» What needs to be done:
Give again, word for word, every line below from the one that has "[Pinterest] (122, 2528)" through the one that has "16 (182, 1716)", both included, and no others.

⁂

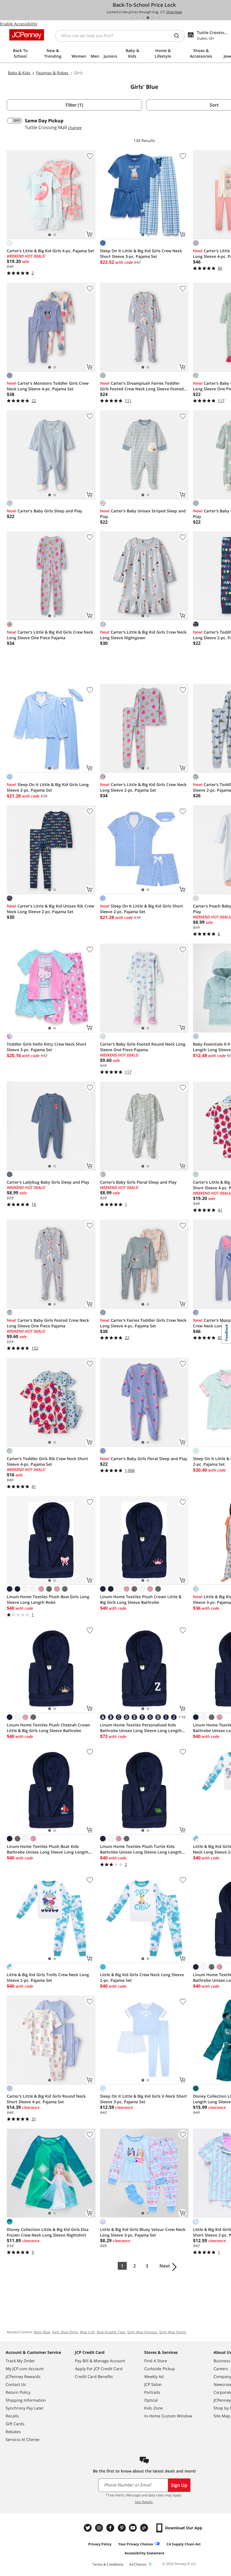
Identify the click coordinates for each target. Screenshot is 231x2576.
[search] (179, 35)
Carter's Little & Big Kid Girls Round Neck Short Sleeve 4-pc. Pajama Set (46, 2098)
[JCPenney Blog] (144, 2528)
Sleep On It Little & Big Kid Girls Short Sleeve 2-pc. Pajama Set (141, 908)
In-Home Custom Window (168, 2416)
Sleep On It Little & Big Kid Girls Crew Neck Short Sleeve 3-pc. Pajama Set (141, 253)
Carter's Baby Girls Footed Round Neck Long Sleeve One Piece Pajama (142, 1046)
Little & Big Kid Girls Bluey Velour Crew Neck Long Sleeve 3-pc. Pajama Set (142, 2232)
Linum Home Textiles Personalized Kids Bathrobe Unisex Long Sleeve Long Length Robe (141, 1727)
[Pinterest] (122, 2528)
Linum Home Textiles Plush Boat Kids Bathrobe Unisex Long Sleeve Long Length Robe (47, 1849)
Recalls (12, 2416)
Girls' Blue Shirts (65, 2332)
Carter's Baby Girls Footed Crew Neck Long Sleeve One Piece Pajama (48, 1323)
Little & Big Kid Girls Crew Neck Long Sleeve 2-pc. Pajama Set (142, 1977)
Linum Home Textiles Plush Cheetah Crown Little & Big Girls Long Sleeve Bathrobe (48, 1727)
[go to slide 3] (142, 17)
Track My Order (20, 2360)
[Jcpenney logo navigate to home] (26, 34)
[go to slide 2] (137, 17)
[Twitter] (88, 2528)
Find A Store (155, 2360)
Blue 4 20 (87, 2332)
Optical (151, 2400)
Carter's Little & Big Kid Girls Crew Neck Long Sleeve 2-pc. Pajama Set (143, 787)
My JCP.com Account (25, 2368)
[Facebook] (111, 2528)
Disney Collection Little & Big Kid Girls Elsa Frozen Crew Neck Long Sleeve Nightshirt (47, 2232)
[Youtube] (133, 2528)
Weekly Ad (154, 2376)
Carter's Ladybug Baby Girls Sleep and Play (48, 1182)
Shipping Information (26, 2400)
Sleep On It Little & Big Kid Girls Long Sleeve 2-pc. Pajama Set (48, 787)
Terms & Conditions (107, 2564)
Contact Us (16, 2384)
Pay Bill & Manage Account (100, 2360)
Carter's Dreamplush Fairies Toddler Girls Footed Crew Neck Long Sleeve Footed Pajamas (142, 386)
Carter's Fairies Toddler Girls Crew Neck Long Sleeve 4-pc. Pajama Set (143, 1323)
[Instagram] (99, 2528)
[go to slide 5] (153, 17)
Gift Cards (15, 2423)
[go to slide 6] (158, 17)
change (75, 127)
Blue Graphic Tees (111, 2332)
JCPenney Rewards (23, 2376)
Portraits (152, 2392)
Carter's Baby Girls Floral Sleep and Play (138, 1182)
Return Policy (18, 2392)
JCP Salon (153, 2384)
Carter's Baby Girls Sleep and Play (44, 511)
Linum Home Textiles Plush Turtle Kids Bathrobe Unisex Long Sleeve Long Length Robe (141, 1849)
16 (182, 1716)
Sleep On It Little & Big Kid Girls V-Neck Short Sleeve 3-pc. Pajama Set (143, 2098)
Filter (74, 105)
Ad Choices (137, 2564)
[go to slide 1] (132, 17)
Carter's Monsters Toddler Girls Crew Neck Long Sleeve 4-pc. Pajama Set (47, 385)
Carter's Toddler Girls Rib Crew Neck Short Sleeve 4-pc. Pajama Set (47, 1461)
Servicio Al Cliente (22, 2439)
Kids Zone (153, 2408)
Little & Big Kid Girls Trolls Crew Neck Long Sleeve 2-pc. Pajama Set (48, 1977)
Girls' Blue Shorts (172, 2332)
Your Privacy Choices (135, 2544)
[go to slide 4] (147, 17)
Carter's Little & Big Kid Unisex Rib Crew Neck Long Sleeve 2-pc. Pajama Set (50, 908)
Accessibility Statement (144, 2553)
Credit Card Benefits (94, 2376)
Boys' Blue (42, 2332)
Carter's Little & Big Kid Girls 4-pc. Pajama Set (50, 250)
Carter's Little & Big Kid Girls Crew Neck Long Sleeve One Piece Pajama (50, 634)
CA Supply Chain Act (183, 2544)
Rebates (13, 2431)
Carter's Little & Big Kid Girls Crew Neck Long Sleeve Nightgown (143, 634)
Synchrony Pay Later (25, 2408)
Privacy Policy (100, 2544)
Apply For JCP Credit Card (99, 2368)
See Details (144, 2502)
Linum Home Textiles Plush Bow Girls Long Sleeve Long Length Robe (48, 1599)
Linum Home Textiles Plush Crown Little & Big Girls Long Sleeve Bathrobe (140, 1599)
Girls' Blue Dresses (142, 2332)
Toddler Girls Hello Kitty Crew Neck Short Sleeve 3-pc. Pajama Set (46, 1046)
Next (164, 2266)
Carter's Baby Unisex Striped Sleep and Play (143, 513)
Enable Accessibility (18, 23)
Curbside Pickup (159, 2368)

⁂

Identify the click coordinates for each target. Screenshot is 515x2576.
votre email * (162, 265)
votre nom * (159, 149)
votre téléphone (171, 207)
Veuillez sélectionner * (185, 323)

⁂

» Your solution:
[Pinterest] (122, 2528)
Linum Home Textiles Plush Boat Kids Bathrobe Unisex Long Sleeve Long Length Robe (47, 1849)
Recalls (12, 2416)
Girls' Blue Shirts (65, 2332)
Carter's Baby Girls Footed Crew Neck Long Sleeve One Piece Pajama (48, 1323)
Little & Big Kid Girls Crew Neck Long Sleeve 2-pc. Pajama Set (142, 1977)
Linum Home Textiles Plush Cheetah Crown Little & Big Girls Long Sleeve Bathrobe (48, 1727)
[go to slide 3] (142, 17)
Track My Order (20, 2360)
[Jcpenney logo navigate to home] (26, 34)
[go to slide 2] (137, 17)
[Twitter] (88, 2528)
Find A Store (155, 2360)
Blue 4 20 (87, 2332)
Optical (151, 2400)
Carter's Little & Big Kid Girls Crew Neck Long Sleeve 2-pc. Pajama Set (143, 787)
My JCP.com Account (25, 2368)
[Facebook] (111, 2528)
Disney Collection Little & Big Kid Girls Elsa Frozen Crew Neck Long Sleeve Nightshirt (47, 2232)
[Youtube] (133, 2528)
Weekly Ad (154, 2376)
Carter's Ladybug Baby Girls Sleep and Play (48, 1182)
Shipping Information (26, 2400)
Sleep On It Little & Big Kid Girls Long Sleeve 2-pc. Pajama Set (48, 787)
Terms & Conditions (107, 2564)
Contact Us (16, 2384)
Pay Bill & Manage Account (100, 2360)
Carter's Dreamplush Fairies Toddler Girls Footed Crew Neck Long Sleeve Footed Pajamas (142, 386)
Carter's Fairies Toddler Girls Crew Neck Long Sleeve 4-pc. Pajama Set (143, 1323)
[Instagram] (99, 2528)
[go to slide 5] (153, 17)
Gift Cards (15, 2423)
[go to slide 6] (158, 17)
change (75, 127)
Blue Graphic Tees (111, 2332)
JCPenney Rewards (23, 2376)
Portraits (152, 2392)
Carter's Baby Girls Floral Sleep and Play (138, 1182)
Return Policy (18, 2392)
JCP Salon (153, 2384)
Carter's Baby Girls Sleep and Play (44, 511)
Linum Home Textiles Plush Turtle Kids Bathrobe Unisex Long Sleeve Long Length Robe (141, 1849)
16 (182, 1716)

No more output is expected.